- XPO reported a $94 million net loss — $0.81 per share — in Q4, blaming costs related to the November spinoff of its brokerage, RXO, which it executed in pursuit of higher investor valuation as a pure-play LTL.
- The net loss included a $64 million non-cash goodwill impairment charge related to XPO’s European business segment, as well as $42 million in transaction and integration costs and $35 million in restructuring charges related to the spinoff.
- “When you adjust for these one-time items, you see that our EPS in the quarter was $0.98, which is a 53% YoY increase,” XPO Chief Investor Relations Officer Tavio Headley said in an interview with Transport Dive. “We're very pleased.”
Following the RXO spinoff, XPO hoped to sell its European business. But it paused its plans to divest the unit in December, citing weakened capital markets.

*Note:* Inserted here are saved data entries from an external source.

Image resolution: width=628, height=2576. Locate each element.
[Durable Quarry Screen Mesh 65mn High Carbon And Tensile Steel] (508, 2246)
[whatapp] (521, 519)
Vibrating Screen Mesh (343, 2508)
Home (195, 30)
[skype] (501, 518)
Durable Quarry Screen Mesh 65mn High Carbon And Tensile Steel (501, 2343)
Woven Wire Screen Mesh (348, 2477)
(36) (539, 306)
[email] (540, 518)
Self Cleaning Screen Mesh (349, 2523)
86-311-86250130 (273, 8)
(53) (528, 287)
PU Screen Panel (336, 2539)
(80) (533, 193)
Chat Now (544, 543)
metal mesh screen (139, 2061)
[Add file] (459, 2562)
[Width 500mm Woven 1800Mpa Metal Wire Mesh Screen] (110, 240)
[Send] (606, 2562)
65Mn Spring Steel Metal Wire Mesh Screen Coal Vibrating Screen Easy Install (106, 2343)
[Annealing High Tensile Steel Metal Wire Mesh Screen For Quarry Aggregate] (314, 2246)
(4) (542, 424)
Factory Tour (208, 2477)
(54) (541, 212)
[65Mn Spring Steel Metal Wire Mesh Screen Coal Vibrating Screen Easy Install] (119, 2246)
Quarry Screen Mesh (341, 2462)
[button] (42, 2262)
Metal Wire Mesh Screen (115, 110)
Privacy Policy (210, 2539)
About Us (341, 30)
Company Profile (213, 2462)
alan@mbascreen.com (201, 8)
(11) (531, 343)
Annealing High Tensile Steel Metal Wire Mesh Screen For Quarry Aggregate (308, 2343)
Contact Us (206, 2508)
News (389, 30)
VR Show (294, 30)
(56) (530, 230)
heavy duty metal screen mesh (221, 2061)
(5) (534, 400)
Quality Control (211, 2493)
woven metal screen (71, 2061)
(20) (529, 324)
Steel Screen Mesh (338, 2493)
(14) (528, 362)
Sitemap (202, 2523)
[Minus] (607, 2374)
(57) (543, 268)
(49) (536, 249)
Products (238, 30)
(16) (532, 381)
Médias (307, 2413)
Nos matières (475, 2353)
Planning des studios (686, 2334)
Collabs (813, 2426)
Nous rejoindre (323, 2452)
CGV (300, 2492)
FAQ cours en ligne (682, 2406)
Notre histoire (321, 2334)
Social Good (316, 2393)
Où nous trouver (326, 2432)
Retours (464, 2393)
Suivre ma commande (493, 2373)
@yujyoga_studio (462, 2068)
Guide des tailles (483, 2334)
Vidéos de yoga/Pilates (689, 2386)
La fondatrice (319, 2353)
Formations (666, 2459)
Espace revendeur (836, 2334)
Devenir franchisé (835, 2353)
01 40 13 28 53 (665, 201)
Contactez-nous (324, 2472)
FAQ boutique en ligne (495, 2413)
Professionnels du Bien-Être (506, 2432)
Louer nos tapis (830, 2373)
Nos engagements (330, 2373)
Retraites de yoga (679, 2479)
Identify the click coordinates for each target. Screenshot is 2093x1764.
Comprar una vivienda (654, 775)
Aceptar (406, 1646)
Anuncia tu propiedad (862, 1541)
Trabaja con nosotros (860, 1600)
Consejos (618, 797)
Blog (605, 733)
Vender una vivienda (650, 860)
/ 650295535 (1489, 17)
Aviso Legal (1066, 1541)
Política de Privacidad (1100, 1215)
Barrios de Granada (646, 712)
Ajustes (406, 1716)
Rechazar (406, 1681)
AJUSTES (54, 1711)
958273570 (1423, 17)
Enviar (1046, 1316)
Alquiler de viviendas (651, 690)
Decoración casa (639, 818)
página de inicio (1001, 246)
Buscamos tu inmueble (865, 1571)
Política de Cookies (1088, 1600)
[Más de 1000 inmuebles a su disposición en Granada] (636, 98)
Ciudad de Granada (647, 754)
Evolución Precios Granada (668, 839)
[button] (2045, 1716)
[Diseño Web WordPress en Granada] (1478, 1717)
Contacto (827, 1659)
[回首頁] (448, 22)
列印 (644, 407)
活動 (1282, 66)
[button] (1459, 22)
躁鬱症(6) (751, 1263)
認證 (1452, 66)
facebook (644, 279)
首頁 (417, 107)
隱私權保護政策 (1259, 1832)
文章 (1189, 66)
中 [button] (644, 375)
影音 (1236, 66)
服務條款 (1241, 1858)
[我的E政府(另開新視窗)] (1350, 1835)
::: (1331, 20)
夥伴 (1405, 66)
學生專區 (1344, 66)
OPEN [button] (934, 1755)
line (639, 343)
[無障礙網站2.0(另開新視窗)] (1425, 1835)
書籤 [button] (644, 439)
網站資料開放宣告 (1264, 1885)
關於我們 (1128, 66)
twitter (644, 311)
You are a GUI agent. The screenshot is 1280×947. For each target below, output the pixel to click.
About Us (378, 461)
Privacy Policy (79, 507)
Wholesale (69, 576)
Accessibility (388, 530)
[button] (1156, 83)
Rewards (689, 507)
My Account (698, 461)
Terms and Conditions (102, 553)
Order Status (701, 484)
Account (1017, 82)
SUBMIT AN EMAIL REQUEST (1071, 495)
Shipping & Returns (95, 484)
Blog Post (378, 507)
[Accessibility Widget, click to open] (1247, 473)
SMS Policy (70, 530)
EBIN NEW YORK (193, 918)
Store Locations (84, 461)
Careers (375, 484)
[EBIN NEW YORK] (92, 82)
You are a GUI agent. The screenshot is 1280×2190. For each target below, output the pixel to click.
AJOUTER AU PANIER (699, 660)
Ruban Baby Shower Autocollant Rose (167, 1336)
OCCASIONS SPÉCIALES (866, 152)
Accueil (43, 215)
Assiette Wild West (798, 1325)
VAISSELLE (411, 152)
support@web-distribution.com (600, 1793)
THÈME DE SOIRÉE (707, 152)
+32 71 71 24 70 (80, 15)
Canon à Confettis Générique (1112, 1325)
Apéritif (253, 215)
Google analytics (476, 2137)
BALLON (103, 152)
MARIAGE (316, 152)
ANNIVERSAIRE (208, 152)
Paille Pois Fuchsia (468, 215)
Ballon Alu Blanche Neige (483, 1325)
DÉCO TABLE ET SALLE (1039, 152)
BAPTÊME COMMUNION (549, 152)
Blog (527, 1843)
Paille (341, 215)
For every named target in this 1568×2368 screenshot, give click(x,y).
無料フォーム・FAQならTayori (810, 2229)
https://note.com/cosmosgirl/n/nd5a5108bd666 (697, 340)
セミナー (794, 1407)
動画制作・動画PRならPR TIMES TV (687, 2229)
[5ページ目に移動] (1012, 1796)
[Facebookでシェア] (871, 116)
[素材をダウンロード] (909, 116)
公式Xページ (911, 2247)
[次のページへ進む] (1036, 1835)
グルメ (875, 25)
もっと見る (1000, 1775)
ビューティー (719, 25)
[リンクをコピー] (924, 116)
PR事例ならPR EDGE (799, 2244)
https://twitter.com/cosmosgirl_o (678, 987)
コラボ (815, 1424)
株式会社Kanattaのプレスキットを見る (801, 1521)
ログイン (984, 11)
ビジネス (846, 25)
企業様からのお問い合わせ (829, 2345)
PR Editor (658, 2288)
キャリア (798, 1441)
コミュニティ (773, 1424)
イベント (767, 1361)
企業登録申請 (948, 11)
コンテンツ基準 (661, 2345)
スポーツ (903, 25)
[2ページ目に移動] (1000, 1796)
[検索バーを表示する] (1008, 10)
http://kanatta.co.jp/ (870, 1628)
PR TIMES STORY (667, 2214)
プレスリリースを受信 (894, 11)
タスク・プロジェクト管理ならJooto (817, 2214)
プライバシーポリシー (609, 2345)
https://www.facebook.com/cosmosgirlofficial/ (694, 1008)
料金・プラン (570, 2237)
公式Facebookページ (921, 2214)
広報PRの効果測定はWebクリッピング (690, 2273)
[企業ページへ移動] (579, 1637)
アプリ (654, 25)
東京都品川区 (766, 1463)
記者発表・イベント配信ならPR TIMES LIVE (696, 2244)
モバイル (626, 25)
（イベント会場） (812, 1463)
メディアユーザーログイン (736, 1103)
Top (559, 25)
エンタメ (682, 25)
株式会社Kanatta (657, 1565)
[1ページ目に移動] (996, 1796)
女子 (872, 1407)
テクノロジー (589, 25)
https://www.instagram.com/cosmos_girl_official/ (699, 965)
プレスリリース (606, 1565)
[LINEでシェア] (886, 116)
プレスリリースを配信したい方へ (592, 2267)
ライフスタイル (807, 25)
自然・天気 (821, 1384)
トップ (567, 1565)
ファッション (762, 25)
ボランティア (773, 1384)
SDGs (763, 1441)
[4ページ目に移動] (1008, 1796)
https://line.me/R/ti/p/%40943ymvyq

Despite the loss, XPO generated $1.8 billion in Q4 revenue — more than $1 billion from its North American LTL segment. The carrier took on market share in the quarter as revenue grew to $7.7 billion on the year.
While others in LTL pinned their hopes on a freight rebound in the spring, XPO’s tonnage and shipment counts continued to rise in Q4. Tonnage rose 0.9% YoY, driven by a 1.5% increase in shipments.
“Yield came in at the low end of our outlook, reflecting a strategic change in channel mix that we believe will be a tailwind for both volume and yield as freight demand improves,” CEO Mario Harik said in a statement.
January tonnage increased YoY and trended better than typical seasonality, the company said.
The chief investor relations officer attributed XPO’s ability to grow volumes in a challenging freight environment to the company’s LTL 2.0 plan, including investments in capacity and service quality.
“We're hearing from our customers, including blue chip customers, as we onboard them,” Headley said. “They're telling us that the onboarding experience is seamless. And they've actually rewarded us with additional business in other parts of the country.”